D’ailleurs, il n’y a pas nécessairement besoin d’être vierge pour être obéissant. Une femme mariée peut être plus obéissante qu’une femme consacrée. Il en va de même pour les « jeunes gens dont le cœur est resté vierge » : ils n’ont pas de raison de se croire supérieurs aux Patriarches qui n’ont fait eux aussi qu’obéir à Dieu. Le scandale serait plutôt de voir des personnes qui ont renoncé au mariage n’avoir aucun souci des commandements de Dieu !

 

Le souci d’une descendance spirituelle

 

Comme le souligne Augustin à la fin de ce petit livre, les caractéristiques du mariage sont peu nombreuses, mais claires : c’est un sacrement, il comporte un « pacte de fidélité », il est orienté vers le désir d’enfant. Plus qu’une descendance charnelle, c’est bien le souci d’une descendance spirituelle qui doit animer ceux qui hésitent entre le mariage et la vie consacrée. Il ne s’agit, dans ce dernier cas, selon les paroles de saint Paul, « que de songer aux choses de Dieu et aux moyens de lui plaire » ( I Co 7, 32). Si Augustin en appelle à la responsabilité des époux dans le mariage, il s’adresse aussi d’une façon toute paternelle aux jeunes consacrés :

 

« Mes conseils s’adressent surtout et d’une façon beaucoup plus pressante aux jeunes gens et aux jeunes filles qui ont voué à Dieu leur virginité. Ils doivent veiller sur leur vie passagère de la terre avec une humilité d’autant plus grande que ce qu’ils ont consacré à Dieu appartient davantage au ciel » ( XXVI, 35).

 

Incontestablement, ces conseils ont gardé toute leur valeur. Une vie de couple est toujours affaire d’équilibre, de compromis, de respect de Dieu. Ces exigences s’imposent aussi à leur niveau pour les personnes consacrées.
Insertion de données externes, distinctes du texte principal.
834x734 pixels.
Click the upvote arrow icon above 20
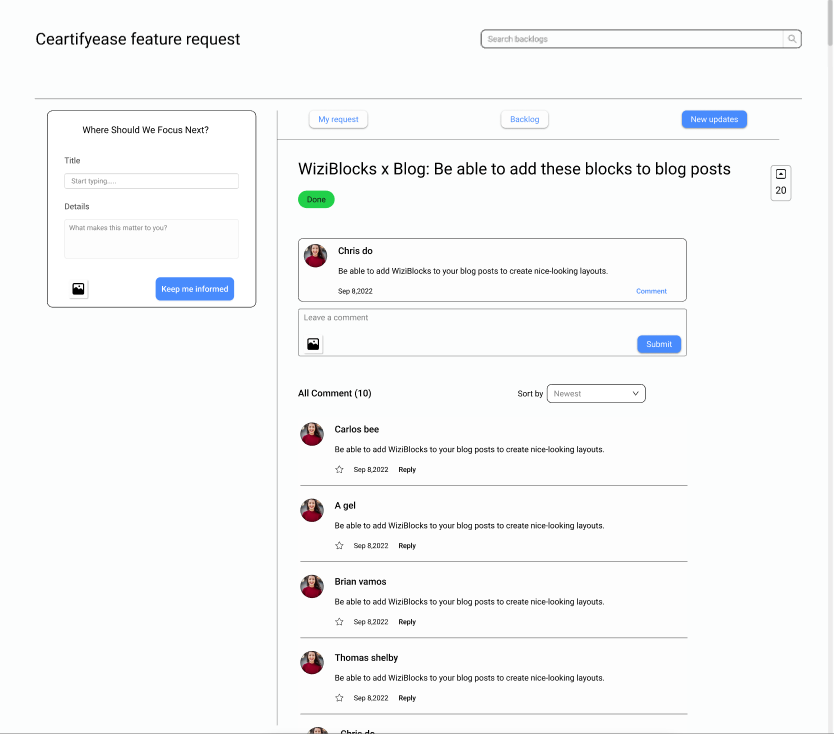(x=781, y=174)
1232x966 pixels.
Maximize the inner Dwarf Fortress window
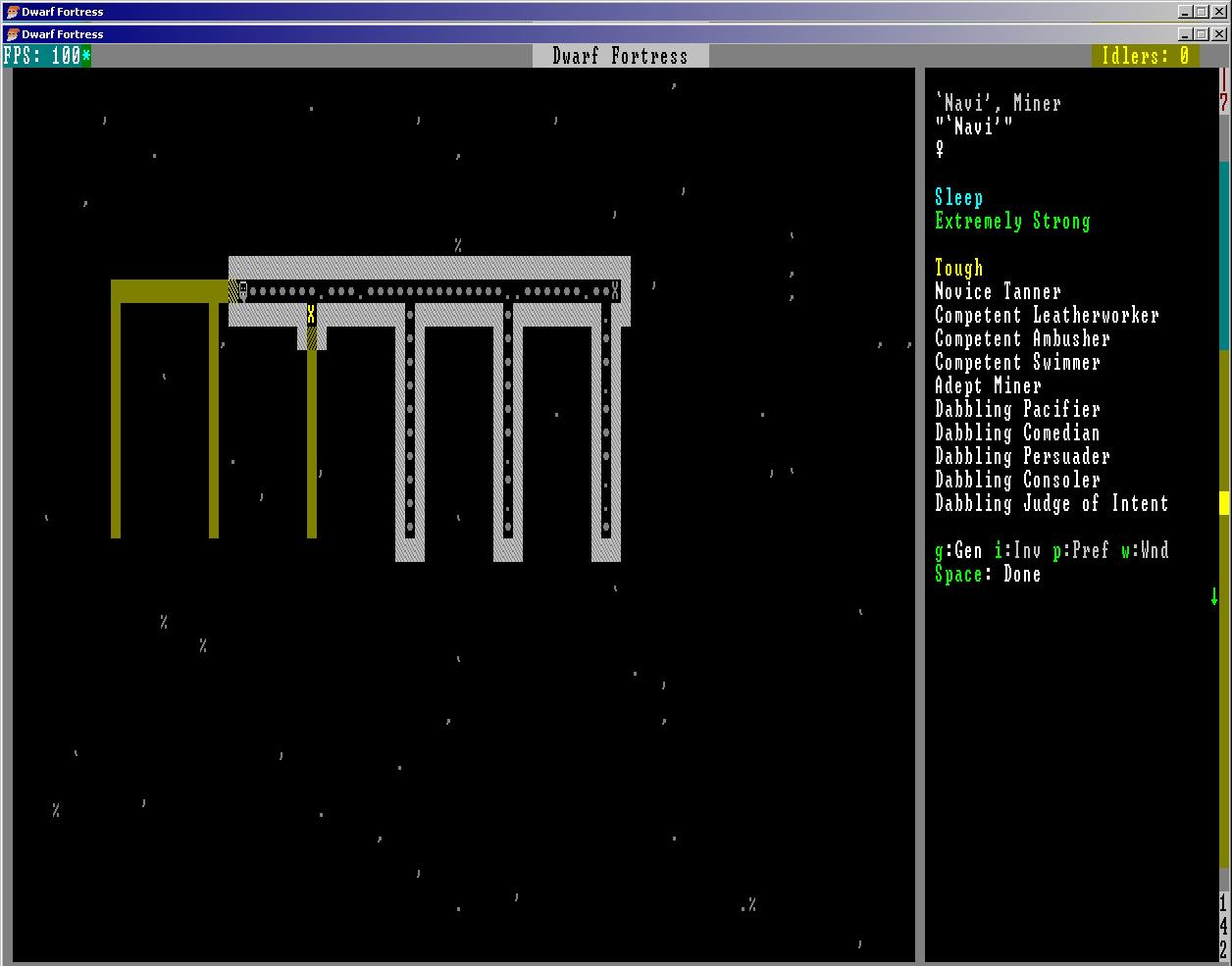[1203, 33]
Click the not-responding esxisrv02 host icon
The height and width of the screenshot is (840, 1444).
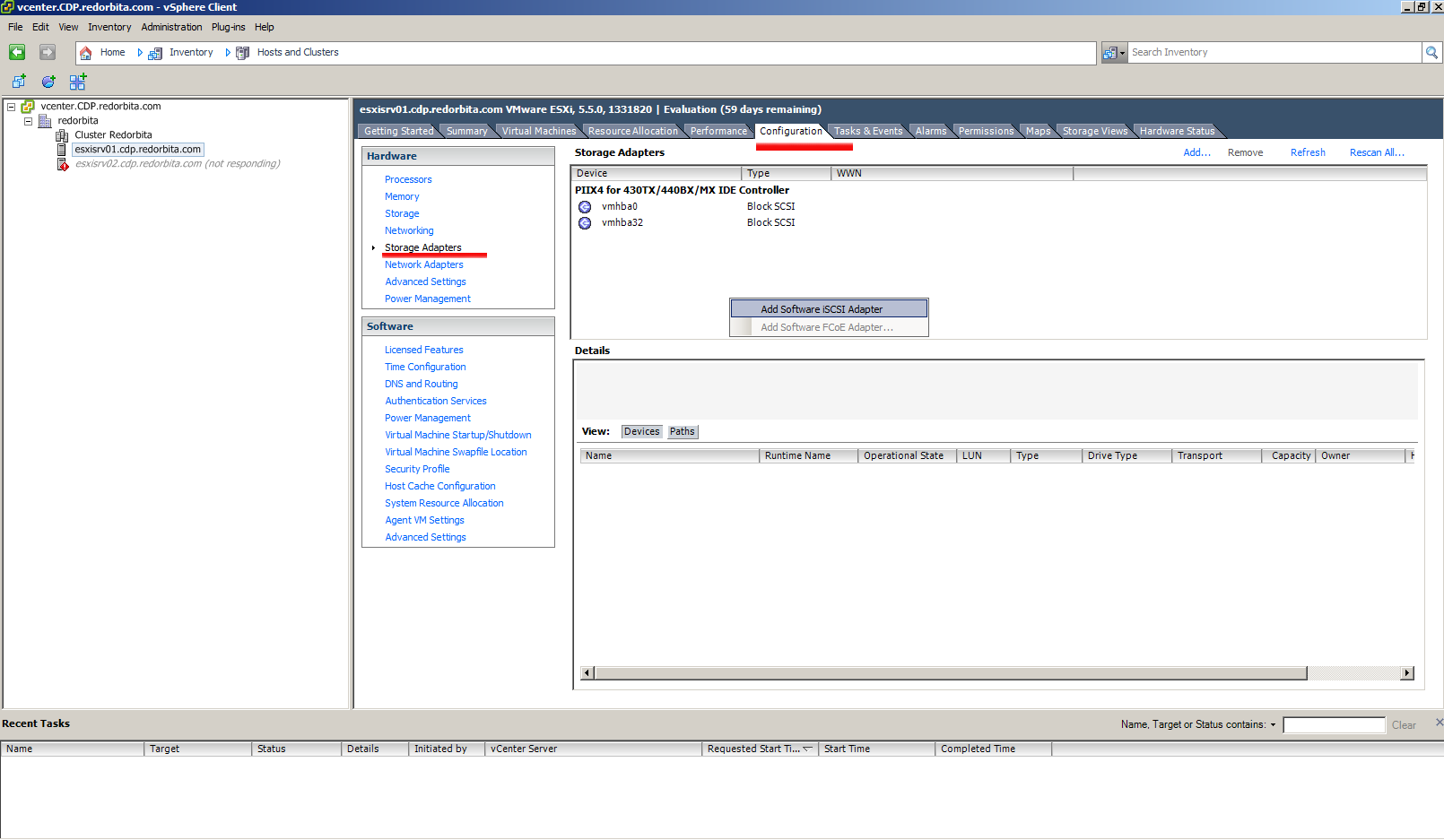pos(62,164)
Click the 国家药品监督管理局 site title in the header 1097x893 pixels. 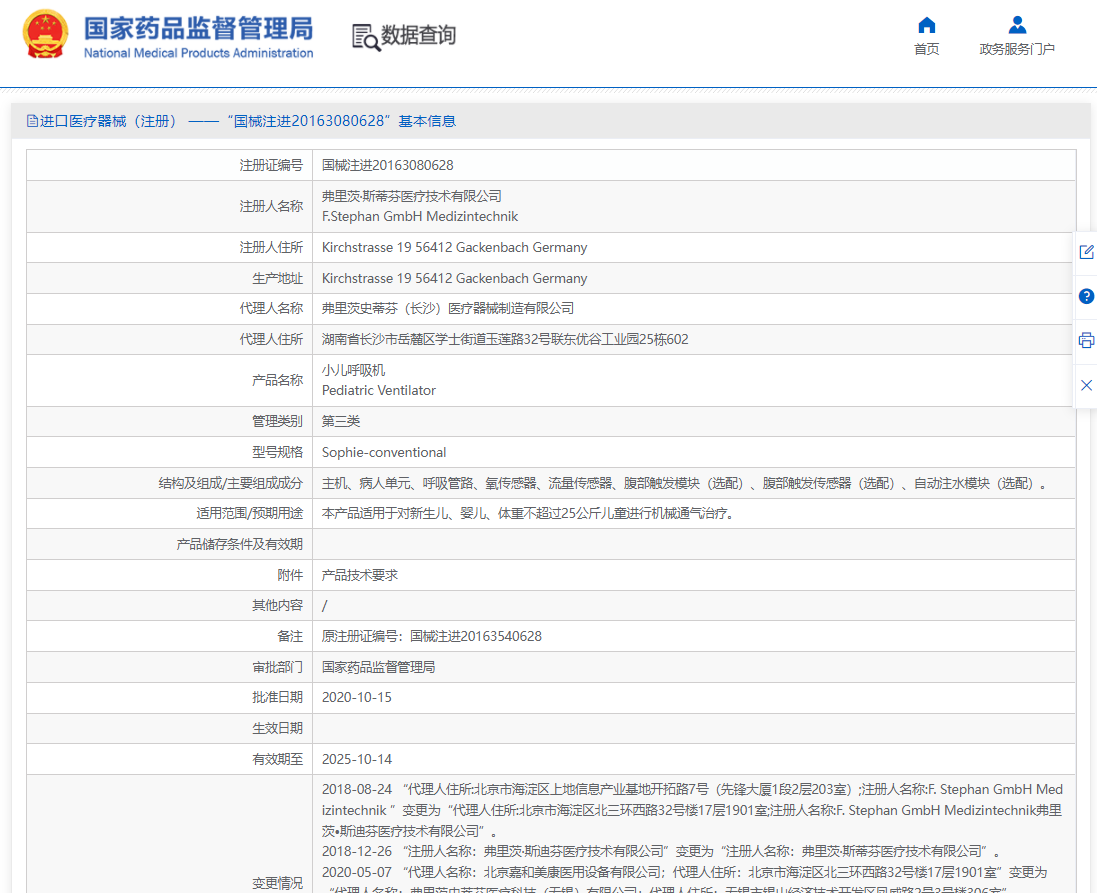click(x=198, y=27)
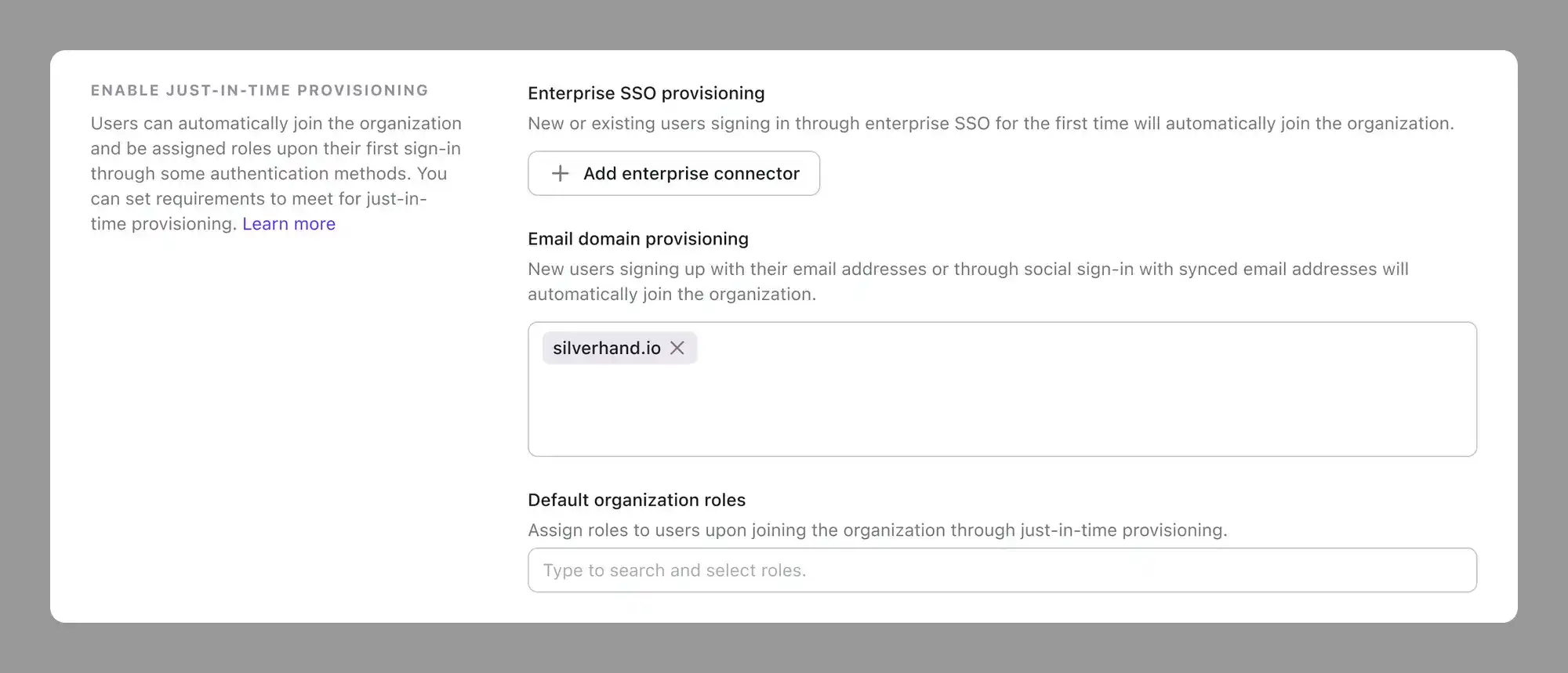Open the default organization roles search dropdown

point(1002,570)
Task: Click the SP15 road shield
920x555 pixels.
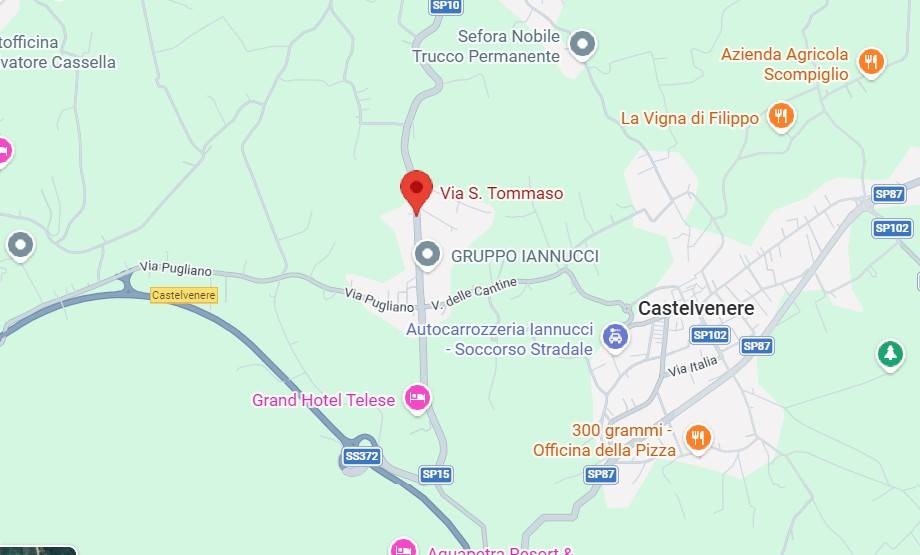Action: coord(436,474)

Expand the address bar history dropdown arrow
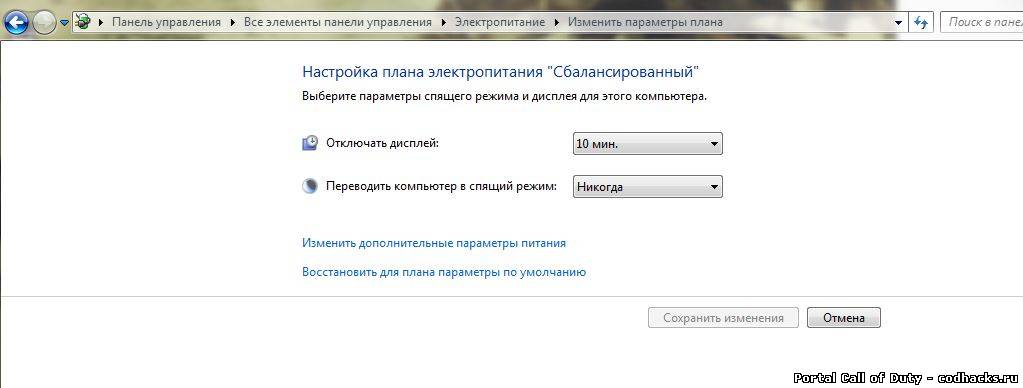tap(900, 22)
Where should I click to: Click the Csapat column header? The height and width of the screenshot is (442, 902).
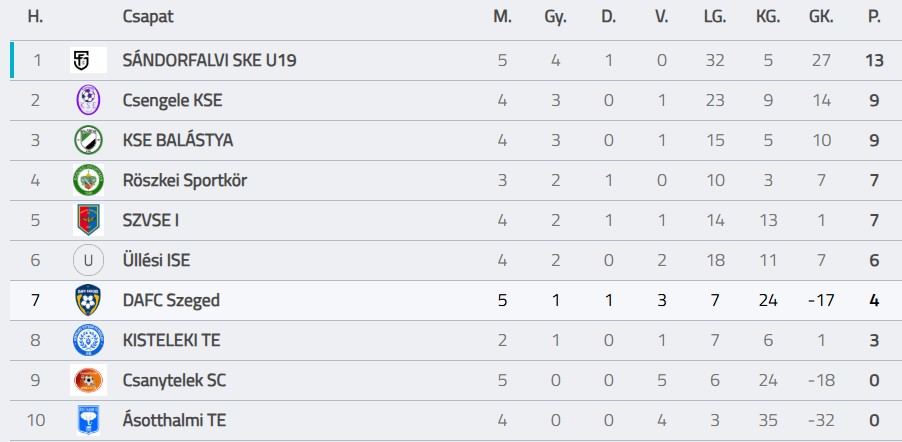coord(146,17)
Les nombreux exemples de fidélité et d’amour partagé dans les foyers chrétiens sont un témoignage. De même que l’engagement total dans la vie religieuse garde aujourd’hui une très haute valeur dans l’Eglise. Deux signes du Royaume à ne pas opposer mais à situer en complémentarité.

 

                                                                                              Jean-François PETIT
Augustin de l’Assomption, Paris

 

 

 

 

 

 

 

 

 

 



[1] Nous suivons ici le texte de l’édition des Œuvres de saint Augustin,  DDB, 1948. BA 2. , pp. 15-99. Le texte a également été édité dans la Nouvelle Bibliothèque Augustinienne (NBA 1, 1992).